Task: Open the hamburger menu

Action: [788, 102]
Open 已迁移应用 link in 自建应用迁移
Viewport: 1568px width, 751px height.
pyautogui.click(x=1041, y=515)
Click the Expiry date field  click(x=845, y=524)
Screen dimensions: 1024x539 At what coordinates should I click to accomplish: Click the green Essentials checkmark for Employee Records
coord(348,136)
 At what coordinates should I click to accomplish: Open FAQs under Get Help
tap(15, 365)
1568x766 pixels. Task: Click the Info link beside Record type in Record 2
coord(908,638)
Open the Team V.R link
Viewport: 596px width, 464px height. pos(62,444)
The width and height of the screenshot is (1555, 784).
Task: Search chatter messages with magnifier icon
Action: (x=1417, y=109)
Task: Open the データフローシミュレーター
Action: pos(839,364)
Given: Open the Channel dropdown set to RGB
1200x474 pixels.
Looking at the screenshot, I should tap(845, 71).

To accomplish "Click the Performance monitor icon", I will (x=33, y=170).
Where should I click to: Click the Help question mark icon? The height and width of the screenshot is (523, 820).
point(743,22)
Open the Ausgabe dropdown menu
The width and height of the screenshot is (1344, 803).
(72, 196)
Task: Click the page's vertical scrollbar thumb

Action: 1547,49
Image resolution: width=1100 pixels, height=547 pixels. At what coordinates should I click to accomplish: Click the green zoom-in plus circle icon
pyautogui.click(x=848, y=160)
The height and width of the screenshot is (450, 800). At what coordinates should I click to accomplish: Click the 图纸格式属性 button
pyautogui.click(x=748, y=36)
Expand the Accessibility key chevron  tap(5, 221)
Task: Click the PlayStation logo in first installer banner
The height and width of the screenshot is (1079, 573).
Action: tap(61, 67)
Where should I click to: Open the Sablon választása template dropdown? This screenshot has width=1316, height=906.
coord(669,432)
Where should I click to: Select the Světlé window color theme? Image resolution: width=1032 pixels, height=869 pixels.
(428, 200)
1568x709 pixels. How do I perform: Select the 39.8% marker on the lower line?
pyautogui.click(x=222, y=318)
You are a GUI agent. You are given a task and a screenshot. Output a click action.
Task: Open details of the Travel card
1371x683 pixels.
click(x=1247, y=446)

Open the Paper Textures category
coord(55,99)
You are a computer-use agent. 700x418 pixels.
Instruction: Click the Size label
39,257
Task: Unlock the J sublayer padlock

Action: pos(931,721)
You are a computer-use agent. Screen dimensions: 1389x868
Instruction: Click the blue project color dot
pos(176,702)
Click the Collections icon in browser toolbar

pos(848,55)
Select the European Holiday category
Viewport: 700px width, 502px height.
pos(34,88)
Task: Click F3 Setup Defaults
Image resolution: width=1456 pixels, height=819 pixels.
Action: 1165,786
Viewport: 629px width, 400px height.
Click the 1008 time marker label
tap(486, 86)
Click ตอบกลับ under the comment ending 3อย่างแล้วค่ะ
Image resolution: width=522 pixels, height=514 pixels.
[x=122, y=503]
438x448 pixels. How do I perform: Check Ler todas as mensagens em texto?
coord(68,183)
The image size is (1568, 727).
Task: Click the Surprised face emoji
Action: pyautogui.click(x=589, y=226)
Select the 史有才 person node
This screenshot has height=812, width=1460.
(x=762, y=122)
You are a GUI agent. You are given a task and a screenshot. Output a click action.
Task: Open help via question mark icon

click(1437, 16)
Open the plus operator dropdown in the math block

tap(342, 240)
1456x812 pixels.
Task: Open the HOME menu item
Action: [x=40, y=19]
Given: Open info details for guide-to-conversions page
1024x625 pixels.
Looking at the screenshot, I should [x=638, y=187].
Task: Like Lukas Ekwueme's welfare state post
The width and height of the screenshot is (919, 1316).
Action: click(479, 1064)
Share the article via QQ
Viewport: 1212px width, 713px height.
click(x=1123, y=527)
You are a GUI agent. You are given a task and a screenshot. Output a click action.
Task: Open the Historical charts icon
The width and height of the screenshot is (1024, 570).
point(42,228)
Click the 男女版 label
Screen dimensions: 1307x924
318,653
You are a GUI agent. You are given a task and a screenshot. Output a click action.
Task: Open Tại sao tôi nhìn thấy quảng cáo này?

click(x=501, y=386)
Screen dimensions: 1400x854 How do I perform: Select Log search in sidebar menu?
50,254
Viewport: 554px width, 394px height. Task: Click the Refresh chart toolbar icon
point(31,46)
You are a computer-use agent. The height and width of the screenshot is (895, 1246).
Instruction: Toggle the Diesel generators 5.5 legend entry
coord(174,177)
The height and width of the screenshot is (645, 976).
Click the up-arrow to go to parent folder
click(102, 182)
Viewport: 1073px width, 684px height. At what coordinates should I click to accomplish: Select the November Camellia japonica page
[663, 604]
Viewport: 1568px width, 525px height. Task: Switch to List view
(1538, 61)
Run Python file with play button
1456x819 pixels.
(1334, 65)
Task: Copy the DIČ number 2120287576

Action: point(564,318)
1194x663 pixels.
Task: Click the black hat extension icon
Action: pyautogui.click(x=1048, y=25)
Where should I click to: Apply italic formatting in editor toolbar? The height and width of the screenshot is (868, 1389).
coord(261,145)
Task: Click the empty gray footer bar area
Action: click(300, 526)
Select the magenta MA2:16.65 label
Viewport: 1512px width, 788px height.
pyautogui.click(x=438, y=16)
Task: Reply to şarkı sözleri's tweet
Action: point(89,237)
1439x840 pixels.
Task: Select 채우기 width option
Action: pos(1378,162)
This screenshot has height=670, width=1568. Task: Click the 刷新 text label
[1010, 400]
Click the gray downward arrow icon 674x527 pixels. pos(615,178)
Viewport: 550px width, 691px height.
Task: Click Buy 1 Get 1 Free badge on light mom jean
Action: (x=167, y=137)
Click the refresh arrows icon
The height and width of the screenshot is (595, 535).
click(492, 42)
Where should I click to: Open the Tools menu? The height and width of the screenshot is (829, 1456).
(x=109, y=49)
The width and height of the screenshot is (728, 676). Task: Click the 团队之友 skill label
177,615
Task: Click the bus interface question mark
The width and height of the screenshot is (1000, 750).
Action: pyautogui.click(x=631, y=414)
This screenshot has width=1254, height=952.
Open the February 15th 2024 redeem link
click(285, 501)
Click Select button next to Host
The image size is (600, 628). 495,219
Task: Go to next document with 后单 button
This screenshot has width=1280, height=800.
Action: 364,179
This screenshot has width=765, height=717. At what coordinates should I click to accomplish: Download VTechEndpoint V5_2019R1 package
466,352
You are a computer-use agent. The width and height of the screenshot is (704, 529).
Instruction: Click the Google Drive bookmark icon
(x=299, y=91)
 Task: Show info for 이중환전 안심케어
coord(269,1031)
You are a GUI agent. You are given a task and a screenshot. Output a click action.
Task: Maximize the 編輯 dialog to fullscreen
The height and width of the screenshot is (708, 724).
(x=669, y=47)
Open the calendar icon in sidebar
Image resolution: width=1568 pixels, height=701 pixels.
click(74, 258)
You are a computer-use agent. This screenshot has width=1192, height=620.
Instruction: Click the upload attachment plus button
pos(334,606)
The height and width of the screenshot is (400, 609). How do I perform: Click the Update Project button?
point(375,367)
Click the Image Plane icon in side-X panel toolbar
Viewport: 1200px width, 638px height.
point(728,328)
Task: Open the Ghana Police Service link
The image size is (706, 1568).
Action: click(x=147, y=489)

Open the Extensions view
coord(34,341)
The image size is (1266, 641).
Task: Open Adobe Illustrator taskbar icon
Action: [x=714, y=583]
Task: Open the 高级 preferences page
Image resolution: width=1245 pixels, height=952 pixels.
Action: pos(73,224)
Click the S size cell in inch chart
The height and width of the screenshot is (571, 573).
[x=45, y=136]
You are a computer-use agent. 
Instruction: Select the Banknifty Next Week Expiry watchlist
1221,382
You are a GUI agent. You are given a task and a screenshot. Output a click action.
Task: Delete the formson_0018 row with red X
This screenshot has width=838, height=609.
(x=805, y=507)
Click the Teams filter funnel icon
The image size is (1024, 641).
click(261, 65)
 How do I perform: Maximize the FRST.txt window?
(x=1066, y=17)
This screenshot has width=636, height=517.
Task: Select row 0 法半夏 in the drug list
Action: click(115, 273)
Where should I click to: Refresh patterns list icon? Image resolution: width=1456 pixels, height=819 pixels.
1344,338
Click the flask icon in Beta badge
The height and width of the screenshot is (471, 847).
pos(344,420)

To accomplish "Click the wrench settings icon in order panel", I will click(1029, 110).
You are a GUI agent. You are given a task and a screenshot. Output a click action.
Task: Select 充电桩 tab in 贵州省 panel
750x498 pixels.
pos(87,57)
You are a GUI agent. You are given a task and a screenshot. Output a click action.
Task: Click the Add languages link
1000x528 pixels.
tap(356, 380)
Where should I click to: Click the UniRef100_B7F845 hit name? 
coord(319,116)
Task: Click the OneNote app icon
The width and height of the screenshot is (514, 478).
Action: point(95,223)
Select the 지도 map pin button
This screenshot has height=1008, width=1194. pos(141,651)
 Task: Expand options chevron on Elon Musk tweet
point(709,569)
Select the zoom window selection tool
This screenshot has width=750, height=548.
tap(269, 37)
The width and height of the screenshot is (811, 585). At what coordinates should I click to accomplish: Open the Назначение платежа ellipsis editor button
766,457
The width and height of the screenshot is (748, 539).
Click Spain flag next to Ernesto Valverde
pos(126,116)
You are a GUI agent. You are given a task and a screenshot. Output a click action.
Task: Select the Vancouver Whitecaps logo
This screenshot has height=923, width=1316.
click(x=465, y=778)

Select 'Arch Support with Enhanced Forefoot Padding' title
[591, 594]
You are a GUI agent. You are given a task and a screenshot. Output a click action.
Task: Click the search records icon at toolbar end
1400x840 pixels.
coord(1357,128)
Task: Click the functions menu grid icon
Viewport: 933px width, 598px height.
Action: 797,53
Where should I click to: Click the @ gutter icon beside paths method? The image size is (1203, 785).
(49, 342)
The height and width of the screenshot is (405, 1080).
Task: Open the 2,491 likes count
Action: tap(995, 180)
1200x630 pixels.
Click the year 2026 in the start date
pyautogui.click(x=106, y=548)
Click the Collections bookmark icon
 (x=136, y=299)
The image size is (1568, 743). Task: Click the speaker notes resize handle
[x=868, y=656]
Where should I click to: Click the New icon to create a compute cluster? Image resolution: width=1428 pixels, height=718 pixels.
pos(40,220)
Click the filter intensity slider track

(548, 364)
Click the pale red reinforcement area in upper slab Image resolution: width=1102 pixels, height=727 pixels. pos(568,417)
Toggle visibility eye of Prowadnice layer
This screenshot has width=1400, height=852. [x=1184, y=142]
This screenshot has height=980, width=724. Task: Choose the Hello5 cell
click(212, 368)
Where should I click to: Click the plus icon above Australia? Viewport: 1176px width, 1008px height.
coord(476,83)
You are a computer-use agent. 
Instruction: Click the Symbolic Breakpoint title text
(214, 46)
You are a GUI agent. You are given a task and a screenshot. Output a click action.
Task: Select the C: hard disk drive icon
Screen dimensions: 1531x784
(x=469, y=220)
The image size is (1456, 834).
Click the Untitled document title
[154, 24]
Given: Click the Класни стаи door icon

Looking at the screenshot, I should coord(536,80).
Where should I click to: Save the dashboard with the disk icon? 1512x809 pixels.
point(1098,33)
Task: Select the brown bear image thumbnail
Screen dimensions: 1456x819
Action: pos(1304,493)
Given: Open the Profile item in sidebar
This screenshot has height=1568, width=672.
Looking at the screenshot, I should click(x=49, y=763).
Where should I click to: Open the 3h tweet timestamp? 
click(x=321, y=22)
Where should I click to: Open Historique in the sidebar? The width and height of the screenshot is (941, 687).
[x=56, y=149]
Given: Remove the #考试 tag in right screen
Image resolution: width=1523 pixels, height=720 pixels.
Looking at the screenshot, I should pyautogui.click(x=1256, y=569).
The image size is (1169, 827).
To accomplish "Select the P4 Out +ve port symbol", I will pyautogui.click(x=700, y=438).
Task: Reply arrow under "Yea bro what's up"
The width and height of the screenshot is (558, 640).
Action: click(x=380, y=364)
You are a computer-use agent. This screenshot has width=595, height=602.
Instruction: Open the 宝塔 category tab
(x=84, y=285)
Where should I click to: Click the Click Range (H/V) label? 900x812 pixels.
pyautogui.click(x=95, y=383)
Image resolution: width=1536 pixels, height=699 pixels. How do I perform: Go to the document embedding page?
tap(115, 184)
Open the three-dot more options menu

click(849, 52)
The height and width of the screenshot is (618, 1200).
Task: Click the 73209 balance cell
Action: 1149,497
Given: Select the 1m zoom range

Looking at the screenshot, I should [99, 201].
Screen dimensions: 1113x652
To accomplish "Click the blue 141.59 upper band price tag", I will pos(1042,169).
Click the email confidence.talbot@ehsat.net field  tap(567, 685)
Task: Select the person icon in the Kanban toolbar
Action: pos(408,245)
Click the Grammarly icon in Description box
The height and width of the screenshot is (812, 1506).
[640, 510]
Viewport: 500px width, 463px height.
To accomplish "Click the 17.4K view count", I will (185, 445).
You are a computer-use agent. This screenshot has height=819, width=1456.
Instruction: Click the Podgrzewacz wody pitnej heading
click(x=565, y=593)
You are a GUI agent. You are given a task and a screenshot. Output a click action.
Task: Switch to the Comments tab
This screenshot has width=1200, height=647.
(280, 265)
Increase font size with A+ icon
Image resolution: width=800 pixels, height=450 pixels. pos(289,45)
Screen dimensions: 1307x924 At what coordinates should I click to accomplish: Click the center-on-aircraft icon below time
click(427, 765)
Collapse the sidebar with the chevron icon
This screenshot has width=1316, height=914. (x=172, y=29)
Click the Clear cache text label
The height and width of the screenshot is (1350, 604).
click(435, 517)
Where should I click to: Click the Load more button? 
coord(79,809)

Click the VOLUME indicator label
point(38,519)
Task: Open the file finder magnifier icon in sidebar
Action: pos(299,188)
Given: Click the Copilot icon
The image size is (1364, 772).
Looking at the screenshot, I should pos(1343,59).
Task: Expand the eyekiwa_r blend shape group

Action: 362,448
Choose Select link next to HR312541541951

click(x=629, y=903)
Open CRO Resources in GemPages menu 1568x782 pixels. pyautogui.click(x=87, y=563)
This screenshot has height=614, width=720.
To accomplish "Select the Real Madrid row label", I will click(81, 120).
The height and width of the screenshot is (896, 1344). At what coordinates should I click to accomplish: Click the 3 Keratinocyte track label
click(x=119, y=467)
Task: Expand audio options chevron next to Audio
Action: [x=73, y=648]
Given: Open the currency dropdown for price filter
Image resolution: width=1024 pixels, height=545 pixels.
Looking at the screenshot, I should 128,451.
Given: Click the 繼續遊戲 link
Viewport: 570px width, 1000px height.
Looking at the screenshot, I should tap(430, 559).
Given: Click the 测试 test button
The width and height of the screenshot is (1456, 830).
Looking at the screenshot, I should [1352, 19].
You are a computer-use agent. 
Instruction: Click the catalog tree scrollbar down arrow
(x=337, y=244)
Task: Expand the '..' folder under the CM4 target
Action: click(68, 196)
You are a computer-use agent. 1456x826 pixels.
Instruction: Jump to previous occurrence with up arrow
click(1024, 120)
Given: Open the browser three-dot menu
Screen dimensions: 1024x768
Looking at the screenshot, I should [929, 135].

────

▶ **What you need to do**:
Copy out the rows above without any changes, from the first row down to and including the line containing "pyautogui.click(x=848, y=160)".

▶ **Answer in full**:
Task: Open the hamburger menu

Action: [788, 102]
Open 已迁移应用 link in 自建应用迁移
Viewport: 1568px width, 751px height.
pyautogui.click(x=1041, y=515)
Click the Expiry date field  click(x=845, y=524)
Screen dimensions: 1024x539 At what coordinates should I click to accomplish: Click the green Essentials checkmark for Employee Records
coord(348,136)
 At what coordinates should I click to accomplish: Open FAQs under Get Help
tap(15, 365)
1568x766 pixels. Task: Click the Info link beside Record type in Record 2
coord(908,638)
Open the Team V.R link
Viewport: 596px width, 464px height. pos(62,444)
The width and height of the screenshot is (1555, 784).
Task: Search chatter messages with magnifier icon
Action: (x=1417, y=109)
Task: Open the データフローシミュレーター
Action: pos(839,364)
Given: Open the Channel dropdown set to RGB
1200x474 pixels.
Looking at the screenshot, I should tap(845, 71).

To accomplish "Click the Performance monitor icon", I will (x=33, y=170).
Where should I click to: Click the Help question mark icon? The height and width of the screenshot is (523, 820).
point(743,22)
Open the Ausgabe dropdown menu
The width and height of the screenshot is (1344, 803).
(72, 196)
Task: Click the page's vertical scrollbar thumb

Action: 1547,49
Image resolution: width=1100 pixels, height=547 pixels. At what coordinates should I click to accomplish: Click the green zoom-in plus circle icon
pyautogui.click(x=848, y=160)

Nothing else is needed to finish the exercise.